→ **Try it**
Leave out the pictures, and reproduce exactly the lines from the line containing "Click the SendGrid envelope icon" through the final line of the entries.

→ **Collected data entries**
[Start of Attachment]
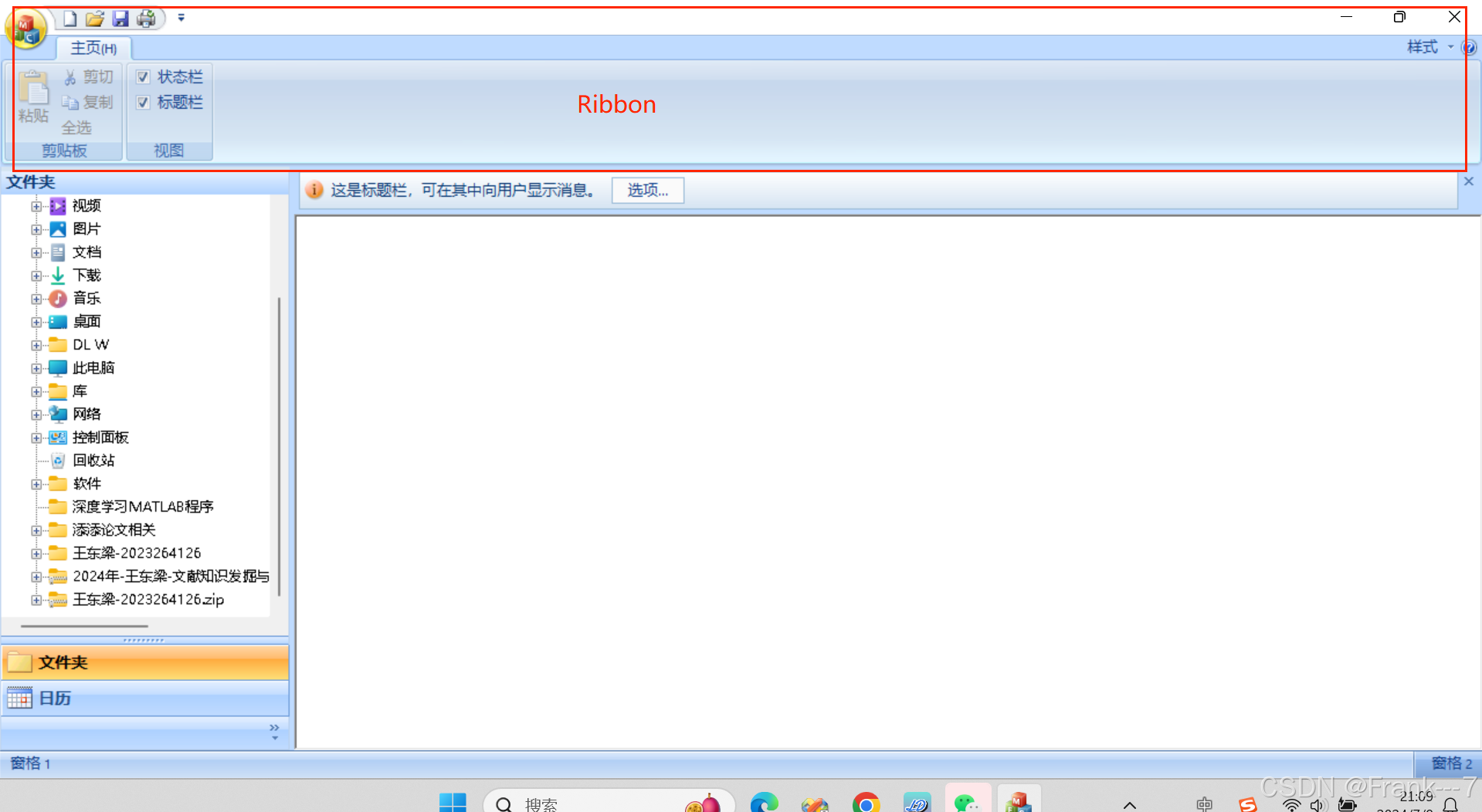Open a file using the Open folder icon

tap(94, 19)
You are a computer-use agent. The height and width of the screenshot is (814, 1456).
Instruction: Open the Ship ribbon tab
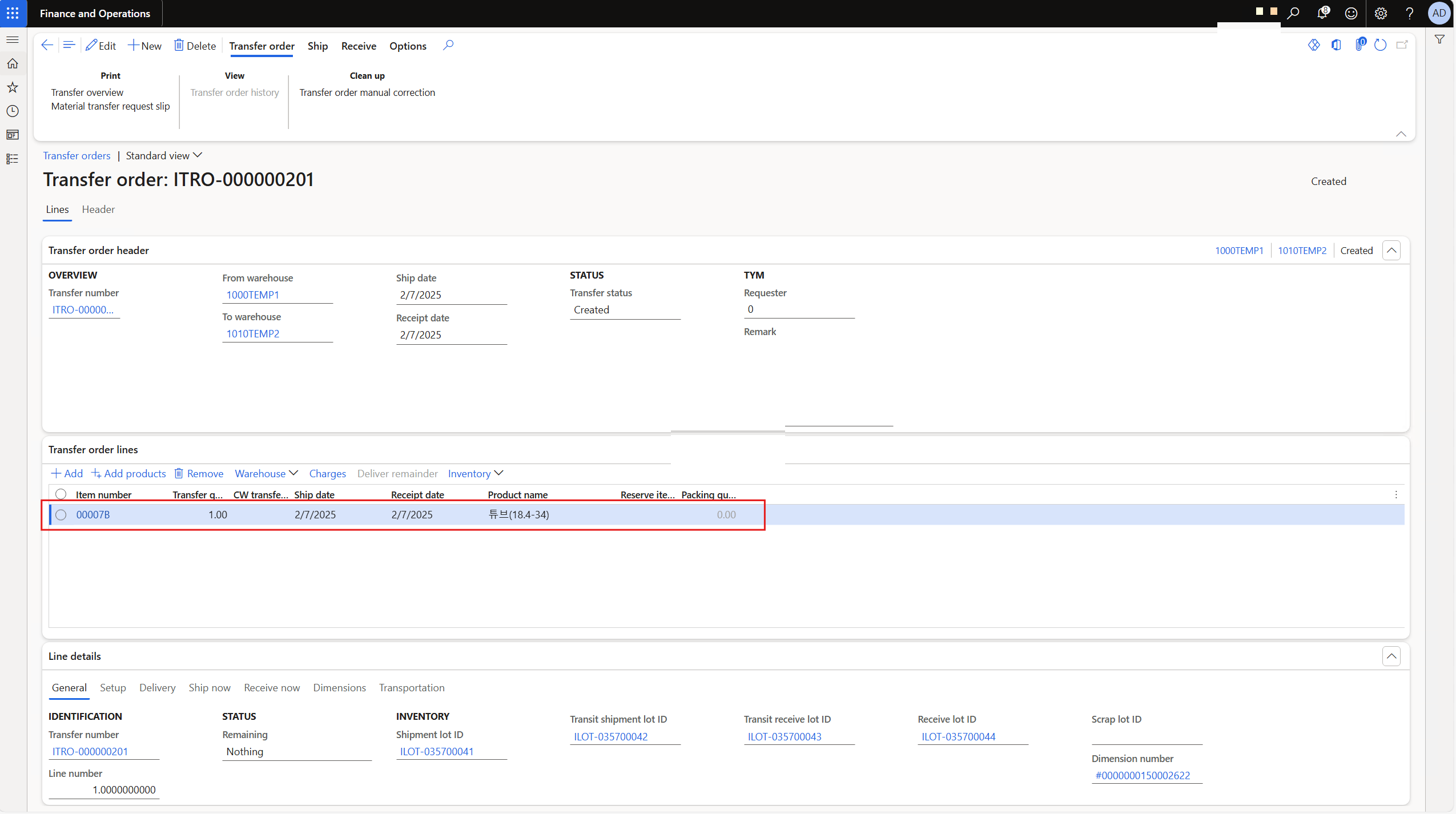pos(317,46)

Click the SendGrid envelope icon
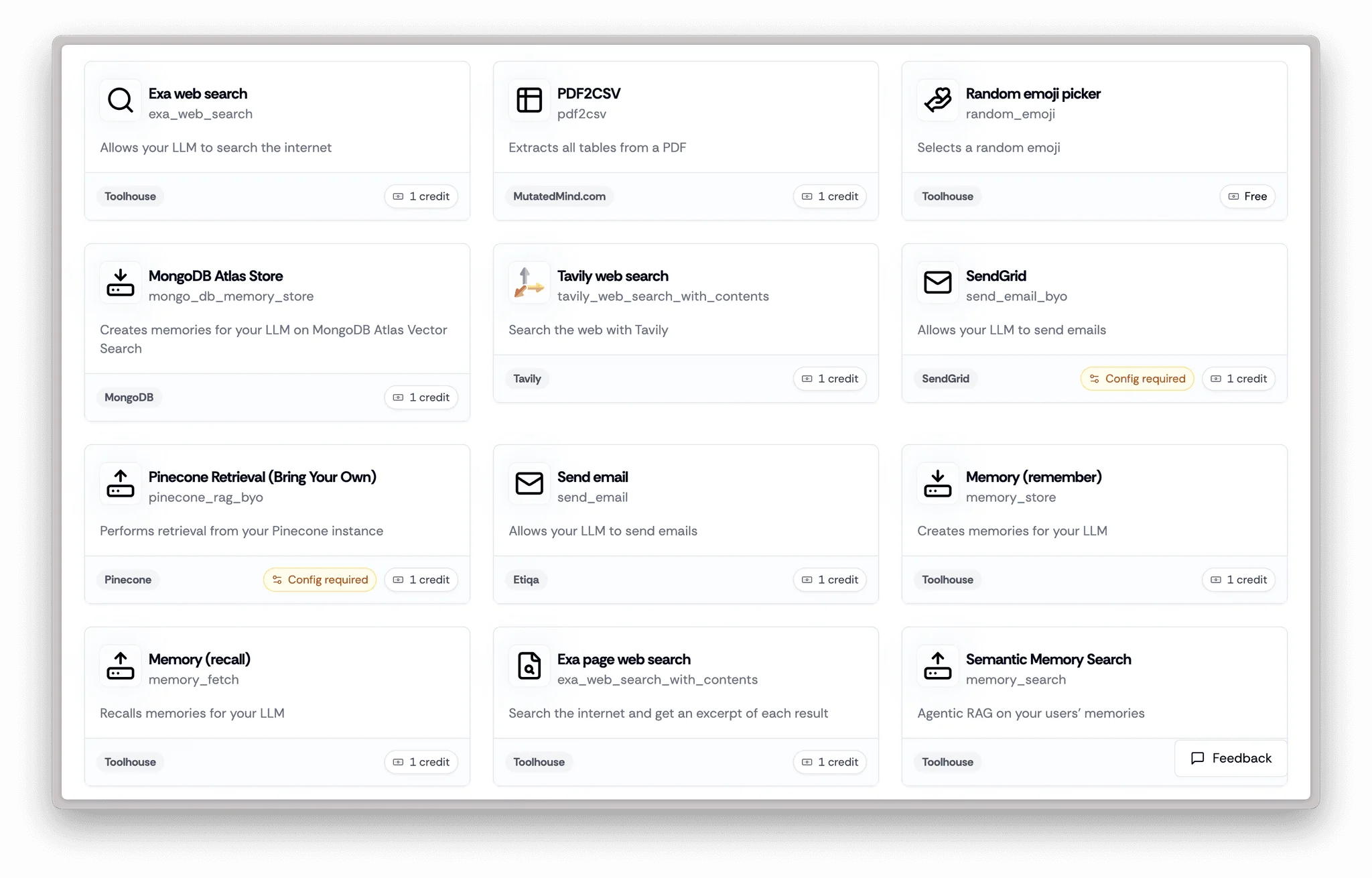point(937,283)
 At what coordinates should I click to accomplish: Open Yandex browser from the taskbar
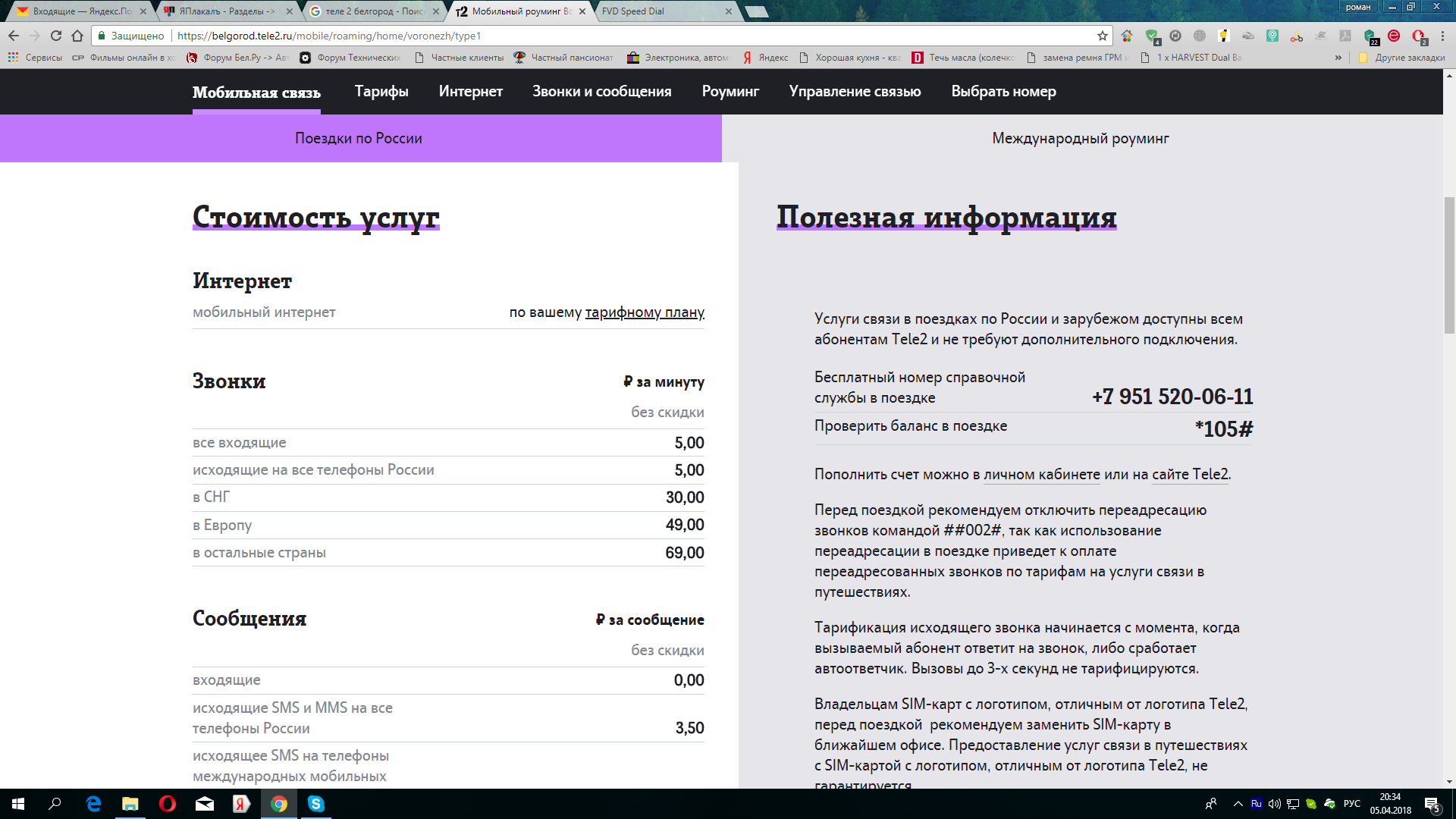241,804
[End of Attachment]
→ **Solution to this problem**
Click the SendGrid envelope icon
point(937,283)
 At what coordinates should I click to accomplish: Open Yandex browser from the taskbar
241,804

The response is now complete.